-------- Excerpt to read --------

Last minute appeals by Secretary of State Hilary Clinton and a late-night pre-vote visit by US Deputy Secretary of State William Burns and Middle East envoy David Hale to the hotel room of the Palestinian Authority hold-over President Mahmoud Abbas failed to convince him to withdraw the resolution and to include the demanded eviscerating codicils.
Secretary of State Clinton could not have been more mistaken as she insisted at her news conference on 28 November that “the only path towards a Palestinian state is through direct negotiations. As I have said many times the only path to a two-state solution that fulfils the aspirations of the Palestinian people is through Jerusalem and Ramallah, not New York.”
Few in the state department, according to congressional staff members who liaise with Clinton’s staff, believe that direct negotiations would ever lead to Israel voluntarily rejecting its current apartheid system – or that the interminable ‘peace process’ has ever been taken seriously by the zionist regime, but in fact constitutes a hoax.
In contradistinction, the growing reality in the Middle East and across all five continents is the belief that only resistance, with its scores of forms, will liberate Palestine from zionist occupation.
Low-balling the UN vote
Following the 138 to nine vote (with 41 abstentions – including Britain), Israeli prime minister Benjamin Netanyahu intimated, as did the usual Amen chorus of anti-Arab and anti-Islam zealots from the US Israeli lobby, including the likes of ADL’s Abe Foxman, that “just as predicted, anti-semitism was lurking behind the lopsided vote”, and that it all amounted, in the words of Netanyahu spokesman Mark Regev, “to nothing but cheap political theatre that should not come as a surprise to anyone”.
The American-Israel Public Affairs Committee (AIPAC), as it does on any issue involving Palestine and Israel, issued Talking Points for members of Congress and of other zionist organisations to be used when communicating with constituents and giving media interviews. AIPAC keeps close track of how many interviews each Congress member gives and how closely they tow the zionist line so as to help determine how much cash the particular member will receive for re-election, as well as other perks.
For this crucial UN vote, two AIPAC stalwarts, US Senators Ben Cardin (D-MD) and Susan Collins (R-ME), drafted a letter on behalf of the US zionist lobby to Palestinian Authority President Mahmoud Abbas opposing any unilateral attempts by the Palestinian government to pursue non-member state status at the United Nations General Assembly.
In their letter, the Senators asserted that “Palestinian statehood can only be realised as a result of a broader peace agreement negotiated with the Israelis, not through unilateral measures at the United Nations. Should you decide, however, to bypass direct negotiations and unilaterally seek upgraded status at the UN, we want to again remind you of the potential for significant consequences. As S Res 185 notes, any such efforts may cause consequences in regards to US policy and foreign aid.”
AIPAC instructed Congress to make the following points, which were included in an “urgent advisory” to every member and many staffers.
“1. This UN action won’t lead to peace. Peace will only occur through direct talks. By refusing to meet with Israeli Prime Minister Benjamin Netanyahu and seeking recognition of a state at the United Nations, Palestinian Authority President Mahmoud Abbas is damaging US peace efforts. [Nothing in this point is accurate.]
“2. Recognising a Palestinian state gives legitimacy to Hamas. The Iranian-backed terrorist group has fired thousands of rockets at Israeli civilians and is sworn to the destruction of the jewish state. By granting recognition of a state, the international community will reward Hamas for its terrorist actions, rather than condemn them.

-------- Dataset section --------

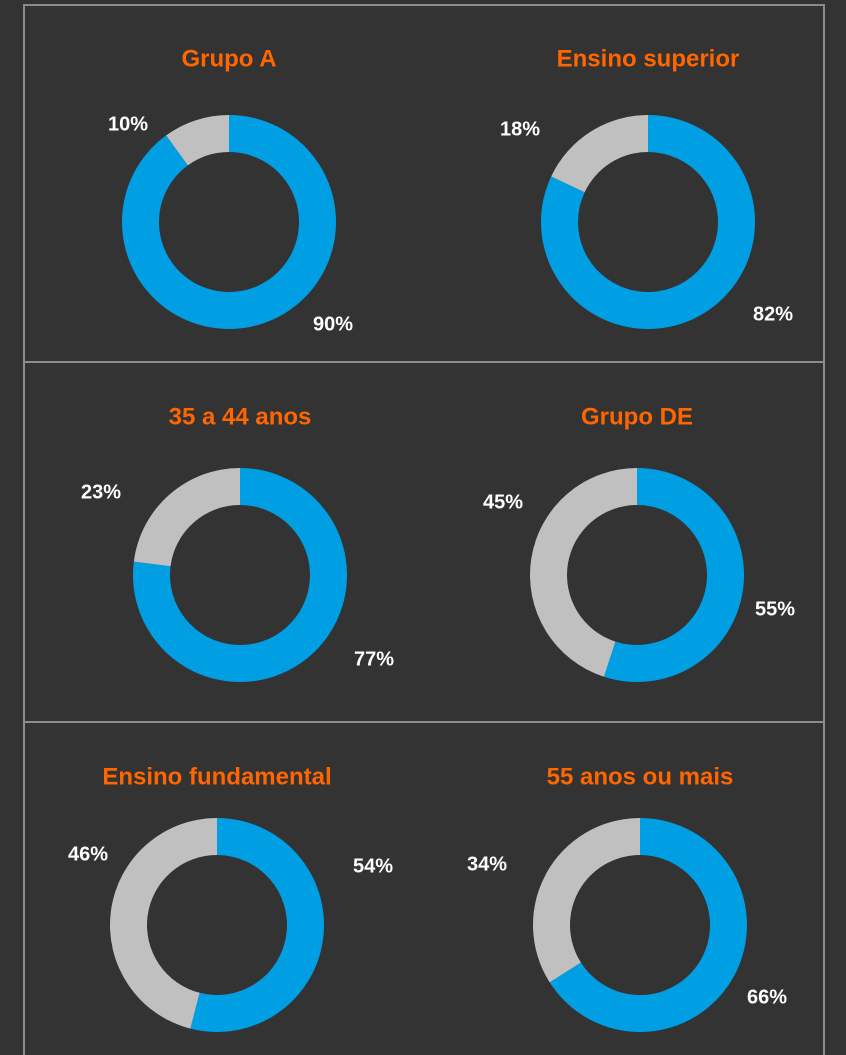  Describe the element at coordinates (128, 124) in the screenshot. I see `data-label: 10%` at that location.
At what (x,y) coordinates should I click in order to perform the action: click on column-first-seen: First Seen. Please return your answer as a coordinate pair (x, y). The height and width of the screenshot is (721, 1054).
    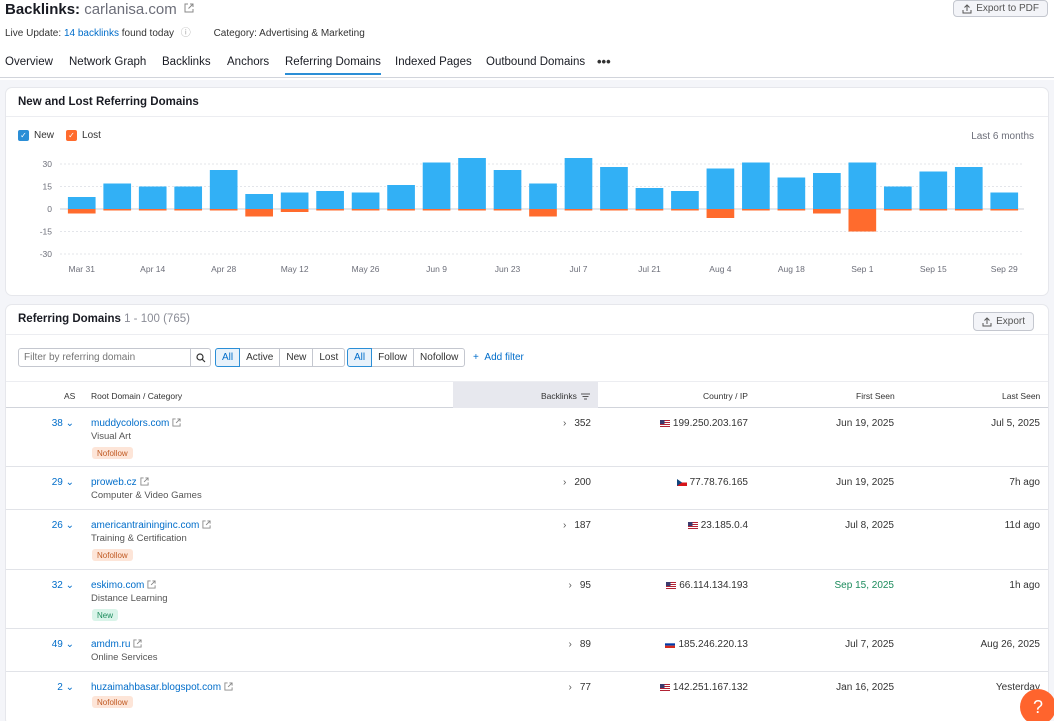
    Looking at the image, I should click on (876, 396).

--------

* Assignment: According to the excerpt on the UN vote over Palestinian status, why does AIPAC track how many interviews each member of Congress gives and how closely each one follows its line? Answer in one to three sentences.

* Your response: AIPAC tracks this to help decide how much cash a given member will receive for re-election. It also uses it to determine other perks for that member.